#### Task item
Please answer these questions using the community success stories list below:
1. What settlement amount did the Anniston, Alabama residents win against Monsanto?
2. Which legislature passed the 1998 Environmental Equity and Justice Act?
3. Which company's proposal at its plant in Ticonderoga, New York was stopped in 2006?

*** Passage shown ***

Local Community Success Stories
Local community action has long been a hallmark of the environmental justice movement. If you have a success story to share, please contact us.
Significant victories include the following:
2006 — Due to broad public opposition, including an EnviroJustice action alert, an International Paper Company proposal to burn 72 tons of tire derived fuel and 80 cubic yards of toxic sludge a day at its plant in Ticonderoga, New York was stopped permanently.
2001 — The EPA clean-up of the Agriculture Street Landfill neighborhood of New Orleans was completed.
2000 — Macon County Citizens for a Clean Environment successfully waged a major fight to stop the siting of a mega landfill near the historic Tuskegee University campus.
2000 — A judge rules in South Camden Citizens in Action v. New Jersey Dept. of Environmental Protection that compliance with environmental laws does not equal compliance with civil rights laws, and determined that New Jersey had violated Title VI of the Civil Rights Act of 1964, the first environmental justice case to prevail under this theory. Unfortunately, the decision was later overturned by Third Circuit Court of Appeals on grounds that individual plaintiffs did not have the right to enforce the EPA's disparate impact regulations.
2000 — Residents of the Anniston, Alabama Sweet Valley/Cobb Town Environmental Task Force won a $42.8 million settlement against Monsanto for damages caused by the exposure of generations of residents to PCBs.
2000 — Norco, Louisiana's Diamond Community secured full relocation and buyout by the Shell Chemical Refinery. One of the leaders of the movement, Margie Eugene Richard, made history by becoming the first African American to win the prestigious Goldman Environmental Prize.
1999 — The Black farmers discrimination case against the United States Department of Agriculture was settled for a reported $400 million to more than $2 billion.
1998 — After the United Church of Christ Commission on Racial Justice convened an array of grassroots environmental justice, civil rights, faith-based, legal, and academic centers leaders on the Shintech Title V permit application planed for Convent, Louisiana, the company suspended its effort to build a PVC plant there.
1998 — Citizens Against Nuclear Trash (CANT) and residents in Homer won a major victory over Louisiana Energy Services (LES) on Earth Day with the cancellation of a nuclear waste facility in their community.
1998 — The Florida Legislature passed the 1998 Environmental Equity and Justice Act.
1998 — The U.S. Supreme Court dismissed the Chester, Pennsylvania case because Pennsylvania Department of Environmental Protection (PADEP) had already revoked the permit at issue.

*** Information supplied ***

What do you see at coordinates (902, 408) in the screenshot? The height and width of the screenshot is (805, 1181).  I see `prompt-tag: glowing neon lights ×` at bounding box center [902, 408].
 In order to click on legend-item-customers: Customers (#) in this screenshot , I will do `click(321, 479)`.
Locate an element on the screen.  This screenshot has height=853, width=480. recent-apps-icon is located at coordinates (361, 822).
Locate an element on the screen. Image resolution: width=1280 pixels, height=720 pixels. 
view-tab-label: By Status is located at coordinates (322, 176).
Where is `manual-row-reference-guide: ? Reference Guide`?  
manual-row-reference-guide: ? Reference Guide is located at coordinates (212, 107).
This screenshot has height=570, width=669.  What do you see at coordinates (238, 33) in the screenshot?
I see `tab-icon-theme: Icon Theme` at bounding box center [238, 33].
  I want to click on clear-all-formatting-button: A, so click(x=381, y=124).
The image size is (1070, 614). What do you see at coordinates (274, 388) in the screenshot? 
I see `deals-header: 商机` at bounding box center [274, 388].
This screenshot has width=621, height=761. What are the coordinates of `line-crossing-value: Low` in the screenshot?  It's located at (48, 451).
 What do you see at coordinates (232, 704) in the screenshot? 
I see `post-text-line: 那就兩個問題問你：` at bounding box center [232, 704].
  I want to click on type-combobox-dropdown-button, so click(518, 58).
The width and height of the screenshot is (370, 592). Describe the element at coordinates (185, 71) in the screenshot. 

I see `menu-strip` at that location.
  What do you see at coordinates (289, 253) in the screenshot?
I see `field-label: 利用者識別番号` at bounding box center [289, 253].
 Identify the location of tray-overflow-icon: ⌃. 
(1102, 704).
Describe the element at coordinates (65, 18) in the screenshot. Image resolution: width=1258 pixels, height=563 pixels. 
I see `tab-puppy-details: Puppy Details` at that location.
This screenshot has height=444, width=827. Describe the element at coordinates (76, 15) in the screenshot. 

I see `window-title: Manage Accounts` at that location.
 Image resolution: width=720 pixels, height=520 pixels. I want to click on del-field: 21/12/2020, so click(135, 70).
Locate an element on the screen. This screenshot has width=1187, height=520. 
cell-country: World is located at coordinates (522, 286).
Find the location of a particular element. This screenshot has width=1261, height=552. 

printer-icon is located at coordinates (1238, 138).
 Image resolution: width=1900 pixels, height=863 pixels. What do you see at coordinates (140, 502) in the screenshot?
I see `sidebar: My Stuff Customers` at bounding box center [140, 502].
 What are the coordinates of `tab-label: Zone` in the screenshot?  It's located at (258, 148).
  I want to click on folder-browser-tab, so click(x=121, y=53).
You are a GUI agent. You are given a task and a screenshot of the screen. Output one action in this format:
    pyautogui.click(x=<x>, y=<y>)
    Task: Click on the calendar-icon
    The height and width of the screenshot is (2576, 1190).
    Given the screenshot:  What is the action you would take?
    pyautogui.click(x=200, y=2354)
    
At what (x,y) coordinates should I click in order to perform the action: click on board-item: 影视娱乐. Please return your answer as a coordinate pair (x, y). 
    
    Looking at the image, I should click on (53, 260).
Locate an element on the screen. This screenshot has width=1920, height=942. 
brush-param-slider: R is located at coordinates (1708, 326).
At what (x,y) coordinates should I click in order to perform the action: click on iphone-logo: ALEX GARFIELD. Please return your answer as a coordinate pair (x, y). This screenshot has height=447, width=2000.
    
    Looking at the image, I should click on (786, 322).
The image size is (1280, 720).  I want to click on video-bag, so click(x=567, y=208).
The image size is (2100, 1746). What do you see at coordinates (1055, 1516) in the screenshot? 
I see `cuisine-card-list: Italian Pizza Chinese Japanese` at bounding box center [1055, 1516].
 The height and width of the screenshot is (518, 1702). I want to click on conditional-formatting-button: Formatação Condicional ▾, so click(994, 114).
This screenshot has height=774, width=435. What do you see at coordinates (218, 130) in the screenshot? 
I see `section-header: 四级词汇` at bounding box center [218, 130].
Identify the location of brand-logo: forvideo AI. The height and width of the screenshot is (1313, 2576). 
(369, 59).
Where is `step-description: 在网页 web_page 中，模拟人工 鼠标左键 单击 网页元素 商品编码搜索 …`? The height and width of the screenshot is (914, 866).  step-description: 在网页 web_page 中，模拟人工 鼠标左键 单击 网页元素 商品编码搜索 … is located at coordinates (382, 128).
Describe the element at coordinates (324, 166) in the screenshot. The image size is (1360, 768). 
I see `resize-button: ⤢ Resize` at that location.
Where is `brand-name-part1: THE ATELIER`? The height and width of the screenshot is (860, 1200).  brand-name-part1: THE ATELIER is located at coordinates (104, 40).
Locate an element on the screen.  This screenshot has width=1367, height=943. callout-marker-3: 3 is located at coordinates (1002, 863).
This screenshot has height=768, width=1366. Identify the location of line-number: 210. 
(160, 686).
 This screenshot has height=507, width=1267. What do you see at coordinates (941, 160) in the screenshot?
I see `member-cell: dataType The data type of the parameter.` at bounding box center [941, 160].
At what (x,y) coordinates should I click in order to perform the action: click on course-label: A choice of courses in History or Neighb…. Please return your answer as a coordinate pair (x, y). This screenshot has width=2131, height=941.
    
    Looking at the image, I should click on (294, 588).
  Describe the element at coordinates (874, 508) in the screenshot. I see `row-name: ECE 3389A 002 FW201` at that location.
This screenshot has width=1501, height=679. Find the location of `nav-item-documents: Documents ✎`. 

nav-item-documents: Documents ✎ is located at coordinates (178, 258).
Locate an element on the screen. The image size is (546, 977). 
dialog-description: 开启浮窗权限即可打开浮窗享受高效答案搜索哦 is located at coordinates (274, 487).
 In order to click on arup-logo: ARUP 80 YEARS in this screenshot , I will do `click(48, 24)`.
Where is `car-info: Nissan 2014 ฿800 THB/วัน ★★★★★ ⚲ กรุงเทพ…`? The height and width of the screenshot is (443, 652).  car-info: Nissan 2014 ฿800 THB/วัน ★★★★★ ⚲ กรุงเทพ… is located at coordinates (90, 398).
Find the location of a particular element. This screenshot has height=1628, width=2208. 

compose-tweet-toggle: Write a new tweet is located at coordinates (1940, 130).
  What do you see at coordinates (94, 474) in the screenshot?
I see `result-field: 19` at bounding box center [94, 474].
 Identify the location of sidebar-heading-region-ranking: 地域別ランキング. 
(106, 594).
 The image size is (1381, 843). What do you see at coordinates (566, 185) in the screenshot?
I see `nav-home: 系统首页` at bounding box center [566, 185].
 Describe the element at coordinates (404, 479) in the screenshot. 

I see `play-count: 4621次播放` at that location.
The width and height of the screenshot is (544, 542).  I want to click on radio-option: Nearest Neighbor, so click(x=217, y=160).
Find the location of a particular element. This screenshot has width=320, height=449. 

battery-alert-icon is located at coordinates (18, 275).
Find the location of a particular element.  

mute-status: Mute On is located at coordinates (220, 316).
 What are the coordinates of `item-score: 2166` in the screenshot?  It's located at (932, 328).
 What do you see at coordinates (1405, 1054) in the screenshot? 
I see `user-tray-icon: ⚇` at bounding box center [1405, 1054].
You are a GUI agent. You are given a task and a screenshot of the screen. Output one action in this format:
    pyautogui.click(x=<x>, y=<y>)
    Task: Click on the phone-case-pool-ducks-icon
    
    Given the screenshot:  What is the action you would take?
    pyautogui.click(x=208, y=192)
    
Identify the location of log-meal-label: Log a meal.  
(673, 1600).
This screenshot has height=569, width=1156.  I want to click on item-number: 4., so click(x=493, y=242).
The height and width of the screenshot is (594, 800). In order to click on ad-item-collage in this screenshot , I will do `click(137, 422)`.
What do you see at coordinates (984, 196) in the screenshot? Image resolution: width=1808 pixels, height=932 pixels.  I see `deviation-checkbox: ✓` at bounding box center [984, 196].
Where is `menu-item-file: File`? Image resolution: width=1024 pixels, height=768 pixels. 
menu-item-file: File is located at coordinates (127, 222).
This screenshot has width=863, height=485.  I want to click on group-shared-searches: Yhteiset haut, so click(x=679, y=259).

***

#### Solution for this task
1. $42.8 million
2. The Florida Legislature
3. International Paper Company